Part of living a simple lifestyle, for me and many others, includes eating low on the food chain. Following a plant-based diet leaves a smaller carbon footprint, is economical, is very healthy, and can be quite delicious.
The following recipe uses simple ingredients and is forgiving to substitutions. It is nice to make ahead and then have on hand for a quick lunch or dinner. It would also work well at a potluck.
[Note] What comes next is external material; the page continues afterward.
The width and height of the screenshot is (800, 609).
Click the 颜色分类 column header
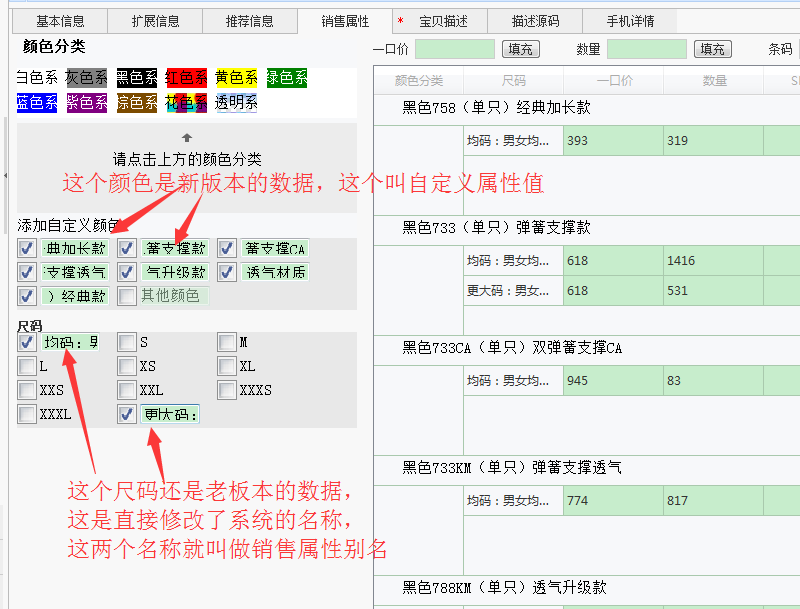[418, 81]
Quinoa (pronounced “keen-wa”) is one of my favorite grains. Originating in the Andean region of Peru, it is high in protein, cooks relatively quickly, and tastes great either alone or mixed with other ingredients. It is also gluten-free and simple to digest. I probably serve quinoa in one form or another once a week. Fortunately, my family loves it, too.
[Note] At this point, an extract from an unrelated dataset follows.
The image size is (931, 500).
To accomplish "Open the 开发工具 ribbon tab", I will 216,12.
Quinoa Salad With Rice and Black Beans
Makes 6 servings
This recipe is based on Grant Butler’s recipe adaptation that appeared in Oregonlive.com.
* 1/2 cup uncooked quinoa
* 1 14 1/2-ounce can vegetable broth (divided)
* 1 teaspoon ground cumin (divided)
* 1 cup cooked brown rice (for convenience, use frozen rice and simply reheat)
* 1 15-ounce can black beans, rinsed and drained
* 2 thin green onions, finely sliced
* 1 medium red bell pepper, stemmed, seeded and finely diced
* 1/2 cup grape or cherry tomatoes, quartered
* 1/2 cup frozen or canned corn kernels
* 1/4 cup minced fresh cilantro (optional)
* 1 small jalapeno pepper, seeded and diced (optional)
* 1/4 cup fresh lime juice
* 2 tablespoons olive oil
* 1/4 teaspoon salt
* Freshly ground black pepper
* 1/8 teaspoon cayenne pepper
Put the quinoa in a fine sieve and rinse well with water. (This will remove the quinoa’s bitter coating.)
In a small saucepan, combine the quinoa, 1 cup vegetable broth and 1/2 teaspoon cumin. Bring to a boil, cover, reduce the heat to medium-low and cook 15 to 20 minutes, until the broth has been absorbed. Cool to room temperature.
Meanwhile, prepare brown rice according to package directions. Cool to room temperature.
Combine the quinoa and brown rice in a large bowl. Add the black beans, green onions, bell pepper, tomatoes, corn and (optionally) cilantro and jalapeno pepper.
In a small jar put the lime juice, olive oil, remaining 1/2 teaspoon ground cumin, salt, several grindings of black pepper and cayenne; cover and shake well to blend. Pour over the salad, mixing well. Serve immediately or cover and refrigerate. Remove from refrigerator 30 minutes before serving.